◆ What the task requires
Copy word for word the lines in the records below, starting at the line with "1200x882 pixels. Task: Click" and ending at the line with "The image size". Skip the pictures.

[Information provided Boundary: Start]

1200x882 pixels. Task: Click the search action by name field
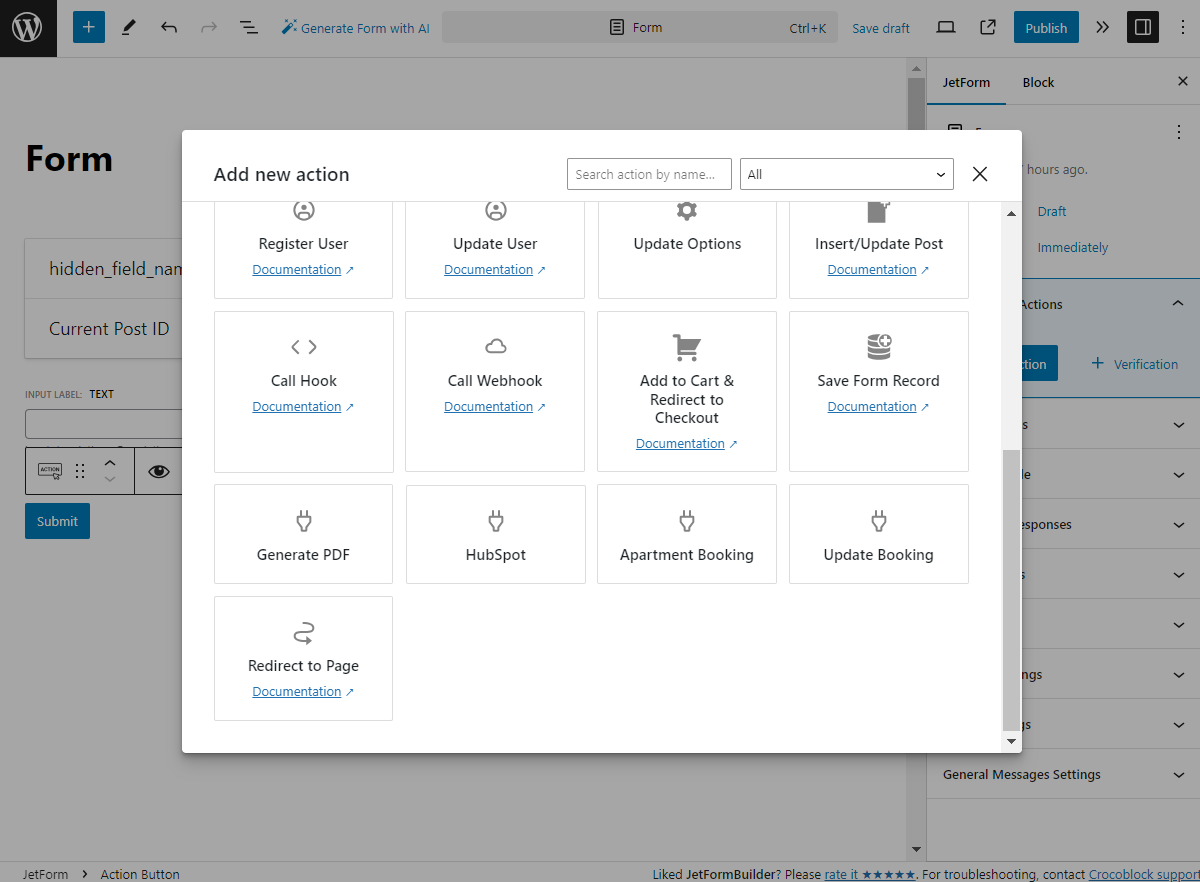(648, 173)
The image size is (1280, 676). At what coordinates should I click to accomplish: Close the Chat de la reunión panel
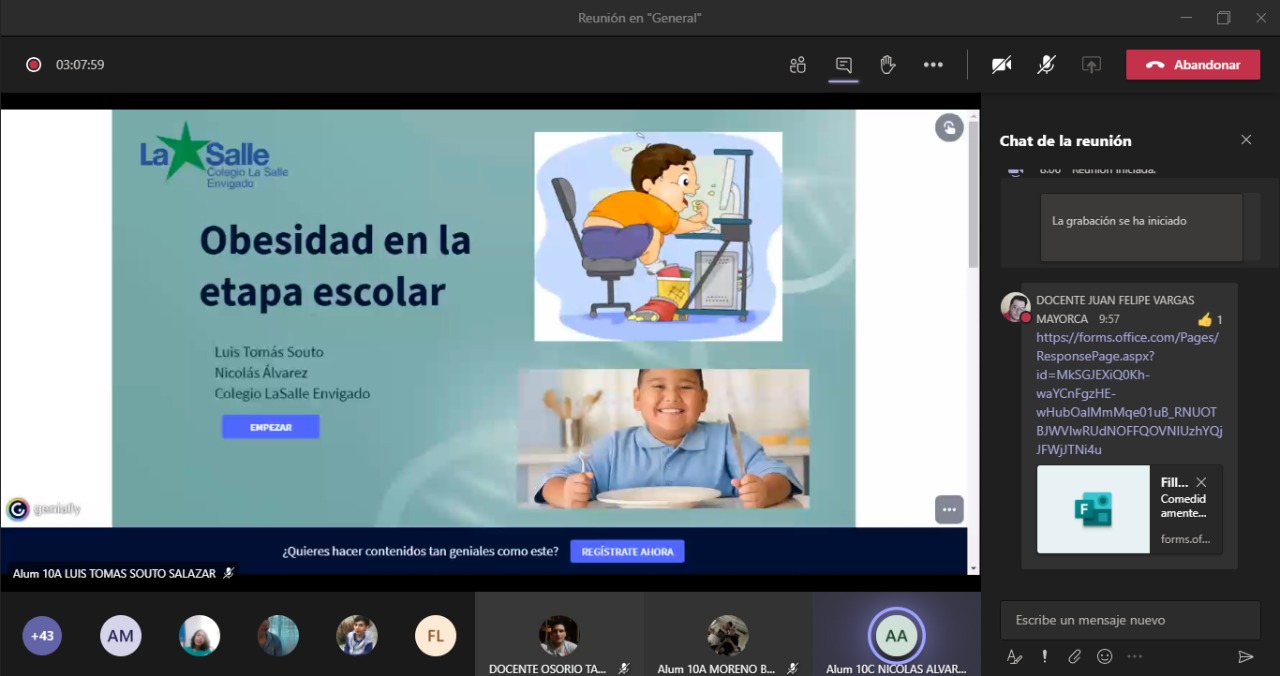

[Information provided Boundary: End]
[Information provided Boundary: Start]

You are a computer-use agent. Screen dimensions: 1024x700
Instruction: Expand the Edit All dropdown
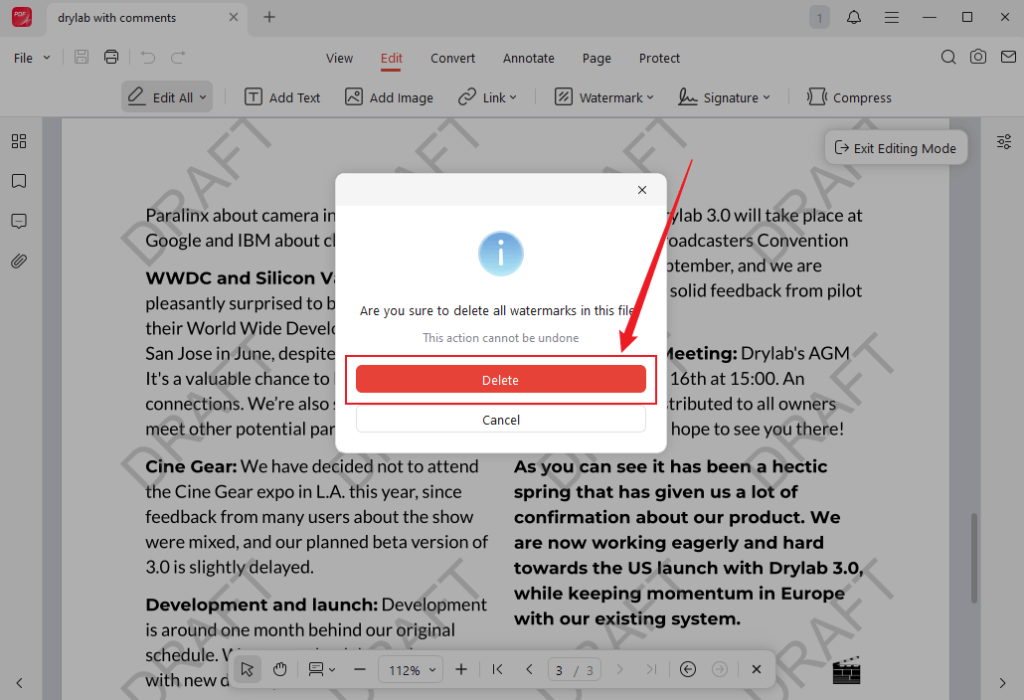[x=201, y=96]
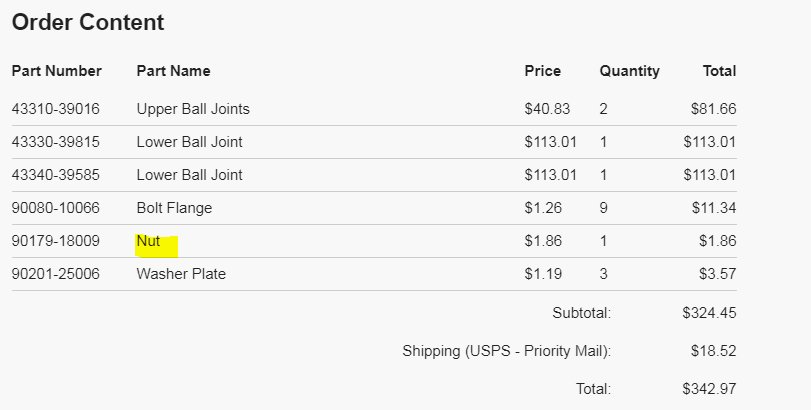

[Information provided Boundary: End]

◆ Response to this task
1200x882 pixels. Task: Click the search action by name field
(648, 173)
The image size is (1280, 676). At what coordinates should I click to accomplish: Close the Chat de la reunión panel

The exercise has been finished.